I. – Alinéa 1, seconde phrase

Remplacer les mots :

d’examiner la possibilité d’atteindre en 2025 l’objectif de 0,7 % du revenu national brut

par les mots :

de planifier les crédits budgétaires et les ressources fiscales permettant d’atteindre en 2025 un investissement de 18 milliards d’euros

II. – Alinéa 3

Rédiger ainsi cet alinéa :

III. – La France consacrera en 2025 18 milliards d’euros à l’aide publique au développement.

III. – Alinéa 9

Remplacer les mots :

0,55 % du revenu national brut à celle-ci en 2022

par les mots :

18 milliards d’euros à celle-ci en 2025

La parole est à Mme Michelle Gréaume.

Mme Michelle Gréaume. Cet amendement s’inscrit dans le débat plus large sur la pertinence à fixer des objectifs en termes de taux.
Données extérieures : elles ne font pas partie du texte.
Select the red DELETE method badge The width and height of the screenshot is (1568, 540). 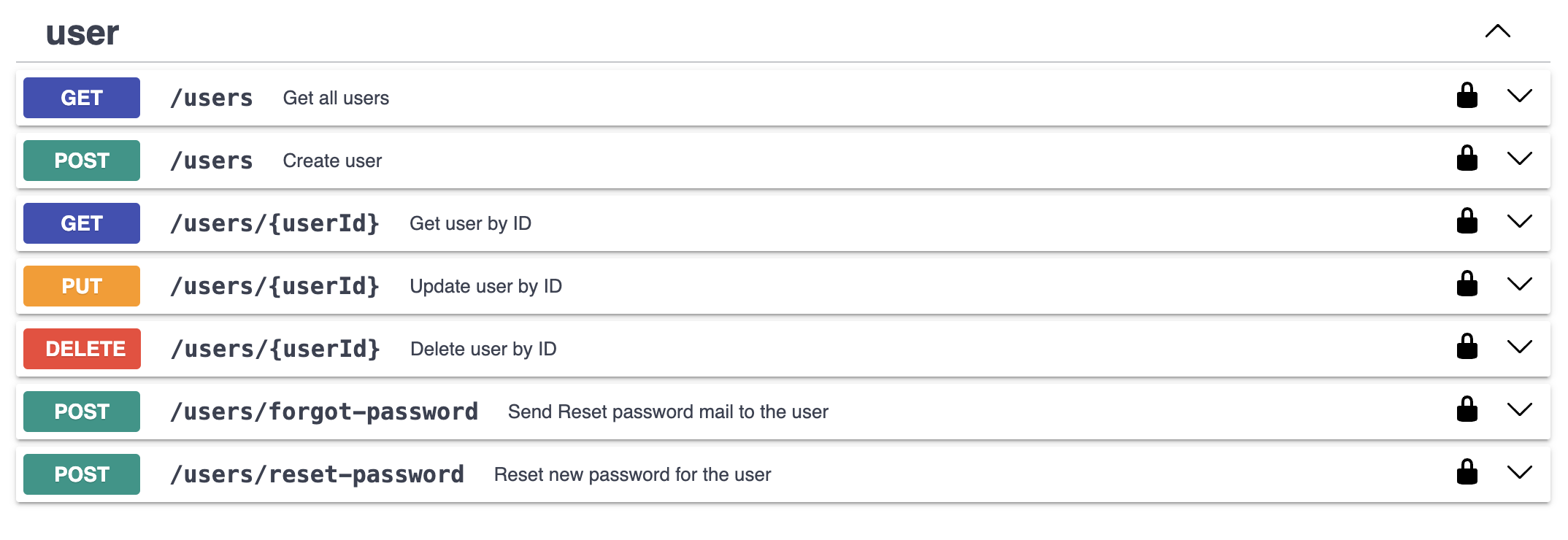(81, 348)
Aujourd’hui, la France consacre environ 14 milliards d’euros à l’aide publique au développement. Pour atteindre ces objectifs, il faudrait trouver 4 milliards d’euros supplémentaires. Il nous semble essentiel, dans le contexte sanitaire actuel, d’inscrire clairement cette nécessité dans la loi.
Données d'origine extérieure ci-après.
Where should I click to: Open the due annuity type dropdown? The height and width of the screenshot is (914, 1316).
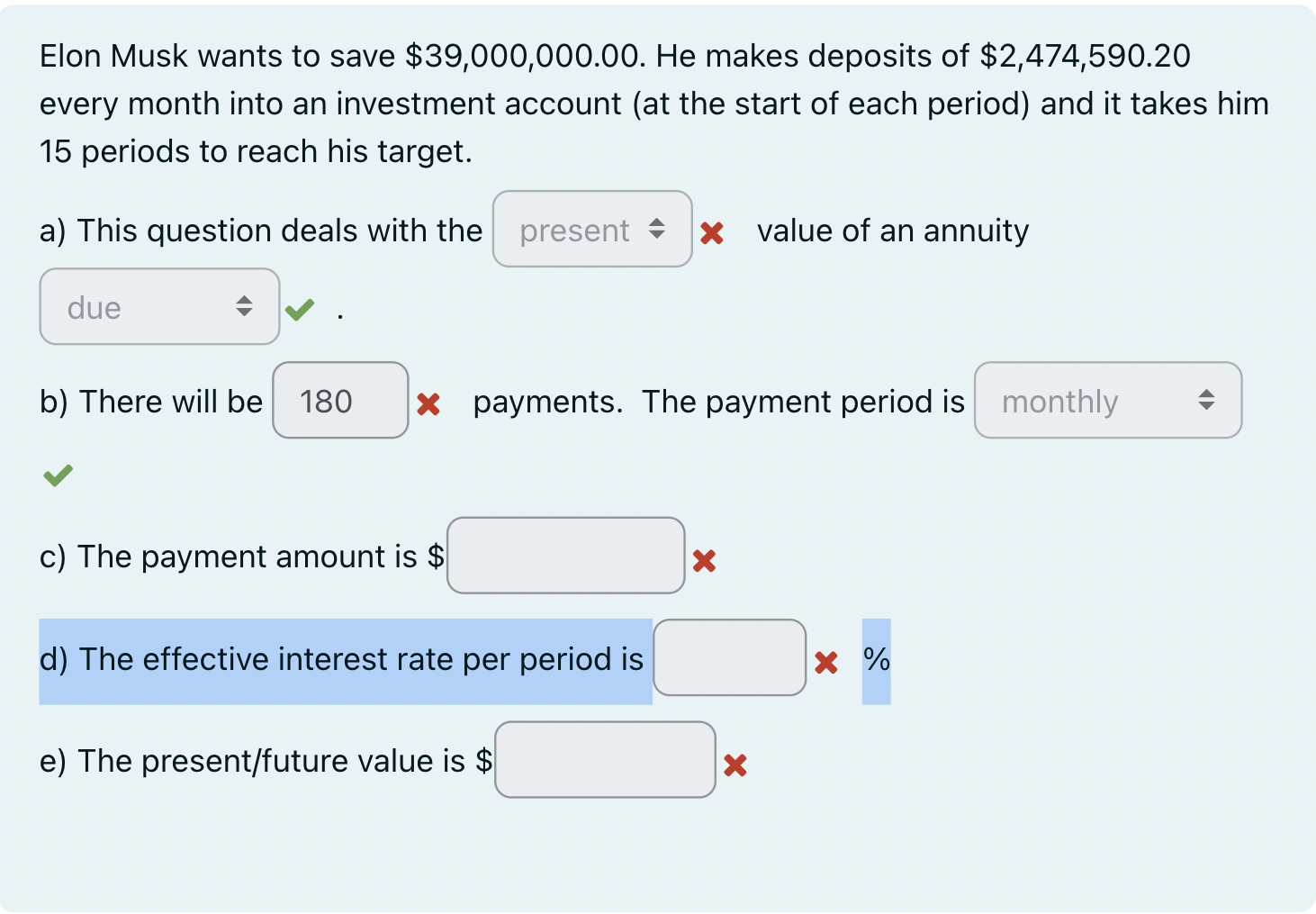[158, 306]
Traduire les résultats de la France en matière d’aide publique au développement en volumes et non en taux permet de sécuriser cette politique publique. Il faut s’attendre à des fluctuations de notre revenu national brut et à une augmentation des besoins de la part des États dans les années à venir.

Il y a donc urgence à sécuriser tout le processus de solidarité internationale.